▶ **Given instruction**: Could you copy the listing below word for word, omitting the pictures?

▶ **Material to process**:
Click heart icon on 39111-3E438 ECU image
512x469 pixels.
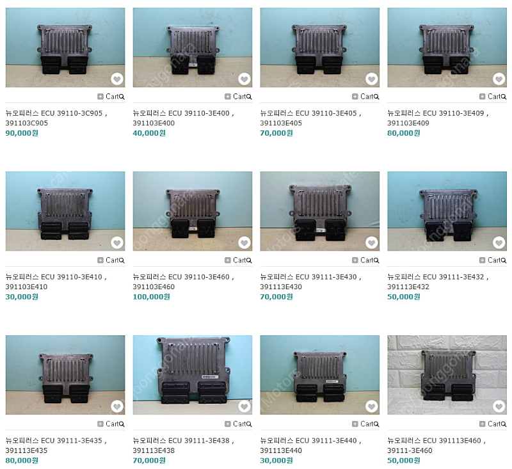244,406
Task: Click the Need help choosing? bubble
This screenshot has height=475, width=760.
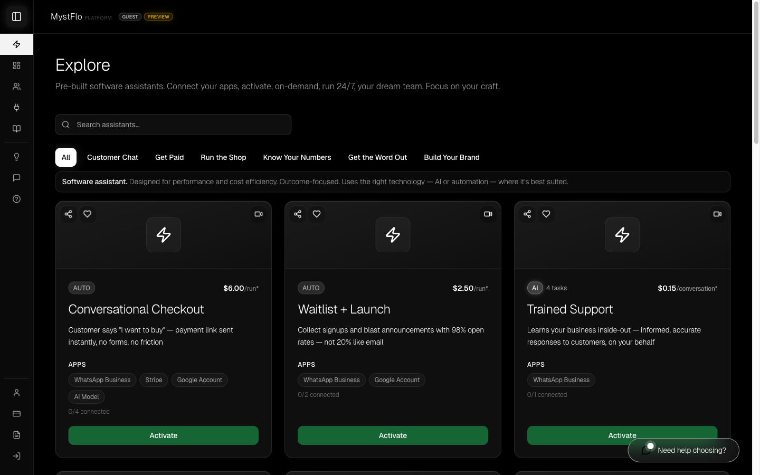Action: 683,450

▶ **Exercise result**:
Click heart icon on 39111-3E438 ECU image
512x469 pixels.
244,406
Task: Click the Need help choosing? bubble
This screenshot has height=475, width=760.
Action: 683,450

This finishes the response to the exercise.